Document text:
::::

Memento Mori
Remember your mortality.
Personal requiem and inevitable celebration for the honor of Life
Not long after March 11, 2011, the day of the earthquake and tsunami, Shimojo was in New York City, far from her ancestral homeland. She heard reports on the news of Sakura (Japanese cherry trees) blossoming amid the debris in Tōhoku, the epicenter of the earthquake. The disaster caused the deaths of nearly 16,000 people, with thousands more injured and missing. Shimojo, who lost all her immediate family members before the age of 30, focuses on celebrating life’s precious, fleeting moments. Shimojo began painting Sakura petals to process her pain.
The Memento Mori paintings, having traveled the globe over the years, signify the artist’s own spiritual journey.
Petal Mori
Memento Mori in 2011
represented the formidable power of nature,
reminding humans of our tiny presence in the universe.
But that power is also healing and resilient.
Memento Mori in 2011 to bring our individuality into focus during a year of unimaginable loss at the hands of the global pandemic.

::::

Data records:
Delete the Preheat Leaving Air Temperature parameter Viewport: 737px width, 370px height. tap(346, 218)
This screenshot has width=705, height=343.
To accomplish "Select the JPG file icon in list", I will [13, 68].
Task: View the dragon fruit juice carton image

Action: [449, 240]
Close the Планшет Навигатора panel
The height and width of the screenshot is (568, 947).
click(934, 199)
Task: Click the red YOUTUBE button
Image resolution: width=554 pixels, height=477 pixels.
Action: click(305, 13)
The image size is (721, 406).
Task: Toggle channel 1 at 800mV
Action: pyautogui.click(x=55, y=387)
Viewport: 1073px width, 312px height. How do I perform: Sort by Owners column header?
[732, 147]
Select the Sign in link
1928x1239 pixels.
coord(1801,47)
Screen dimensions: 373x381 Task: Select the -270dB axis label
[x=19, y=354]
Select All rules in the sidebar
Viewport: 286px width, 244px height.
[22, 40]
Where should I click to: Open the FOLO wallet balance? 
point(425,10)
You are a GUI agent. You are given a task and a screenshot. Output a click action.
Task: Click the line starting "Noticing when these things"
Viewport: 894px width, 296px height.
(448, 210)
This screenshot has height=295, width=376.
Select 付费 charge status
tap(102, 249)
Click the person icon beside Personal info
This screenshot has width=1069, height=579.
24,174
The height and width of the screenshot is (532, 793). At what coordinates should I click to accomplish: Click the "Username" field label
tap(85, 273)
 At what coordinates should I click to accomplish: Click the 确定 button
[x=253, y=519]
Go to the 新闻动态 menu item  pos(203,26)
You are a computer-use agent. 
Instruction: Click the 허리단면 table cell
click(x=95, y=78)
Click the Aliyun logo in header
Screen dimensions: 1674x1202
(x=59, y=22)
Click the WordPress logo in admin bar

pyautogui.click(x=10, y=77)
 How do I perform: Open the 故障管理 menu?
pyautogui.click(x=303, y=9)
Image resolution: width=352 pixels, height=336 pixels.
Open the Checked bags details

::::

Tasks for this exercise:
A - Retype the part of the Memento Mori page that begins at the words "But that power" and ends after "the global pandemic.".
B - Continue the page about Shimojo's Memento Mori paintings from the point where it stops.

Set of answers:
A -
But that power is also healing and resilient.
Memento Mori in 2011 to bring our individuality into focus during a year of unimaginable loss at the hands of the global pandemic.

B -
The site-specific mixed-media installation at Praise Shadows Art Gallery, Boston, 2021 Collaboration with MA: Maria Takeuchi (projection) and Alec Fellman (sound)On the floor in the center of the gallery will be a mound of white cleansing salt with 108 glass petri dishes set upon it. “108” is a sacred number in the Dharmic religions, including Hinduism, Buddhism, and Jainism; in Japan, at the end of each year, Buddhist temples chime their bells 108 times to close out the old year and welcome in the new one. Each petri dish encloses an individual Sakura petal made of torn washi paper, then tied closed, as if in tribute, with fine silk thread. Another Sakura petal, suspended from the ceiling by a single, white silk thread, hovers just above the salt mound, all graced in luminous projection. The accompanying sound, Petal Mori, a 108-minute looping soundscape, contains a bell ringing once per minute, simultaneously illuminating one of the 108 petri-dishes.